The baize door opened, and a footman diffidently reappeared, sidling along the wall.

Thaddeus ignored him. “You won’t allow me to announce our betrothal?” His voice was achingly soft. “I haven’t yet asked your father for permission to marry you, but I believe he will not cavil.”

“Absolutely not,” Joan replied. “No dukedom, no wife.” Then she kissed him again because she couldn’t stop herself.

He took her arm and drew her toward the great doors to the drawing room. The footman sprang forward and pulled open the door; Prism, standing just inside, bowed.

Thaddeus looked at her. “Truly, no?” He sounded surprised, nonplussed.

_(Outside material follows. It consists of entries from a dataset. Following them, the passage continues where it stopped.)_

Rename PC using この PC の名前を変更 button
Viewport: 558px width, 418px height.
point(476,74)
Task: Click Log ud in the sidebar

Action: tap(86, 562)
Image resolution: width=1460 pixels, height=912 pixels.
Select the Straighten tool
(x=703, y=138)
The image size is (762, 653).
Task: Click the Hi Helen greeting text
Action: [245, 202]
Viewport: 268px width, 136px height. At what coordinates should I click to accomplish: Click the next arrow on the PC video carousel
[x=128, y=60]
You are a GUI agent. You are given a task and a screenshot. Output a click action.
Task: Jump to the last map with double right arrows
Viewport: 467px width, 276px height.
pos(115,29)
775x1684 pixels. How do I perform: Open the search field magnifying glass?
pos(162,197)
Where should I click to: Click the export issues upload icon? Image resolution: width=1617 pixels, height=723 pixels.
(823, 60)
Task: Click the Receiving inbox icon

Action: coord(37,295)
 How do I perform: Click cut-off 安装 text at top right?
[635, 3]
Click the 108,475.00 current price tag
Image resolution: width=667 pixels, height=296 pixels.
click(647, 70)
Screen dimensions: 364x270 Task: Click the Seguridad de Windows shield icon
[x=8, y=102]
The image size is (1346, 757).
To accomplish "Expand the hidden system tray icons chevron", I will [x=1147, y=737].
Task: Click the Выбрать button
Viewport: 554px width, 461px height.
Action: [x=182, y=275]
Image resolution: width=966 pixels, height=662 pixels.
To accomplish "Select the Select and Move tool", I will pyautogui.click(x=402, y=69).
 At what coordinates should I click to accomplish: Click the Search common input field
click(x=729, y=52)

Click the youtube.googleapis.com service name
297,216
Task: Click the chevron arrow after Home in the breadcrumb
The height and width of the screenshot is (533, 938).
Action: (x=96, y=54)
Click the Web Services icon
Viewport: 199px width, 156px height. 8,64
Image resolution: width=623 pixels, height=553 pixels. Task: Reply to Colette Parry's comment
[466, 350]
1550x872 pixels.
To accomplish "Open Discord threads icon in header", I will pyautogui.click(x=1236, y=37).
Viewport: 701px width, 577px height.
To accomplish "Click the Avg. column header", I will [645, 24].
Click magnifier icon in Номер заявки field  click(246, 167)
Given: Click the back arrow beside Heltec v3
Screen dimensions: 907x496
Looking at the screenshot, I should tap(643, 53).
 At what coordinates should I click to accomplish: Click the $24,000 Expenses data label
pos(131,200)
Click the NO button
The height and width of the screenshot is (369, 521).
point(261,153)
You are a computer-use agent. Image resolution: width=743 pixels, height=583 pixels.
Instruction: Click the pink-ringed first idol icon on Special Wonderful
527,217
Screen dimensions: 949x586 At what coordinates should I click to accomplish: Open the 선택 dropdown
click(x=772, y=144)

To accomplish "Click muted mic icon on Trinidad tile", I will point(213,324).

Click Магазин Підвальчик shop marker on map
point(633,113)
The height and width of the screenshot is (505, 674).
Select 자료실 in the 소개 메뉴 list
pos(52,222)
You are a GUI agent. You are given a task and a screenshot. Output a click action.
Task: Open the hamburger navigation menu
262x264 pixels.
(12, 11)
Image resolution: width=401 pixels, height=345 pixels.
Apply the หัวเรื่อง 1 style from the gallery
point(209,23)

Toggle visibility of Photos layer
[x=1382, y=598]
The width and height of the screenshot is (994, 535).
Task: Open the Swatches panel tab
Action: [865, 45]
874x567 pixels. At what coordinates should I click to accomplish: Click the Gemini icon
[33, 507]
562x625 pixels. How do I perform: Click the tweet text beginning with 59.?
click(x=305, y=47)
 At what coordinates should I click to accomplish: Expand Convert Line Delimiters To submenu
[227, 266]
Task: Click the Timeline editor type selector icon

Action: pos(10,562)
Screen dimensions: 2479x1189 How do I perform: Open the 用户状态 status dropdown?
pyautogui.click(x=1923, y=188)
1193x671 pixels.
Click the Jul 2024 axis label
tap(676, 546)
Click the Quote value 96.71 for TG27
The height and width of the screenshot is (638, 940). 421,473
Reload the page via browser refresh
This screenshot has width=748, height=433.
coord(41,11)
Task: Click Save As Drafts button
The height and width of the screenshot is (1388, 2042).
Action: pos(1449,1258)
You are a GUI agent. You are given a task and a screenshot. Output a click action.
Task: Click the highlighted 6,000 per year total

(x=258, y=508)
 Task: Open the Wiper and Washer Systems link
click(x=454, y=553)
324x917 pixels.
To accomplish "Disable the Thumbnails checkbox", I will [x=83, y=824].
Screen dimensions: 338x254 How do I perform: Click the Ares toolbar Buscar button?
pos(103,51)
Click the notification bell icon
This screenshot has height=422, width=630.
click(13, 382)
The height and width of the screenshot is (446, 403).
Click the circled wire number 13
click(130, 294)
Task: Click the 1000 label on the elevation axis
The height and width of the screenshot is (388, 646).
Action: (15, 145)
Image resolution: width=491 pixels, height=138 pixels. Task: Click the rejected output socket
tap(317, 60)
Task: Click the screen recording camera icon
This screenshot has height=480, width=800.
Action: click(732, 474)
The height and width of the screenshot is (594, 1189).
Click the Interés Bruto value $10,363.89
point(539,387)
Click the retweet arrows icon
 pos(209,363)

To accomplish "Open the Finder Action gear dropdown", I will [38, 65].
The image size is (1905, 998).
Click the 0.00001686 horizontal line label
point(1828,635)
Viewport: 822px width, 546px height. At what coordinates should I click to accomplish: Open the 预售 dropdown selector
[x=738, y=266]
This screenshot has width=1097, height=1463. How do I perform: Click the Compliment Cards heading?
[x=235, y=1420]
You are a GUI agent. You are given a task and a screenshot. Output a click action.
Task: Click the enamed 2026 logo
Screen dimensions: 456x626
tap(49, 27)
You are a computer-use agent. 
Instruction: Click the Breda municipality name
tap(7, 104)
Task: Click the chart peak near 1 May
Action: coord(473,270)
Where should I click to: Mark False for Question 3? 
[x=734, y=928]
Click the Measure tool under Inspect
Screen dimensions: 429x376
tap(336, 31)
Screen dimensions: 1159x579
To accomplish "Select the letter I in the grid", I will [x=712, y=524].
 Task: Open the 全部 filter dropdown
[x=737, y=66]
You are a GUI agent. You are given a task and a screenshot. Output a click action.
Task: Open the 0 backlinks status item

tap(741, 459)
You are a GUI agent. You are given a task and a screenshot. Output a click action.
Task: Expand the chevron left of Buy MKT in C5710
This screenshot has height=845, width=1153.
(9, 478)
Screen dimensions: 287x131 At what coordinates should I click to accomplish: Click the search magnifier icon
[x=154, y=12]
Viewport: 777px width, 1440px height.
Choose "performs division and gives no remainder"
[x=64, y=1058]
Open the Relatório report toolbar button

Likely no one said no to him.

“No,” Joan said, enjoying the moment.

“Damn.”

Prism announced them as they walked into the room.

“We’re like an old married couple, speaking in one-word sentences,” Thaddeus murmured.

“I will help you with your father,” Joan said. “I can help.”

“I’d like to kiss you again,” Thaddeus remarked. “By way of thank you.”

“Absolutely not!” Joan replied. “And I said it before: Don’t look at me like that!”

She turned away, willing away a blush. For such a proper future duke, Thaddeus had remarkably suggestive eyes. More of her siblings had descended on the castle during the day. Her older brother North and his wife, Diana, were talking to Sir Reginald, and her parents were chatting with her adopted brother Parth and his wife, Lavinia.

“There’s Jeremy,” Thaddeus said, a happy note in his voice, looking to the other side of the room where Lord Jeremy Roden, who was married to Joan’s older sister Betsy, was talking to Aunt Knowe.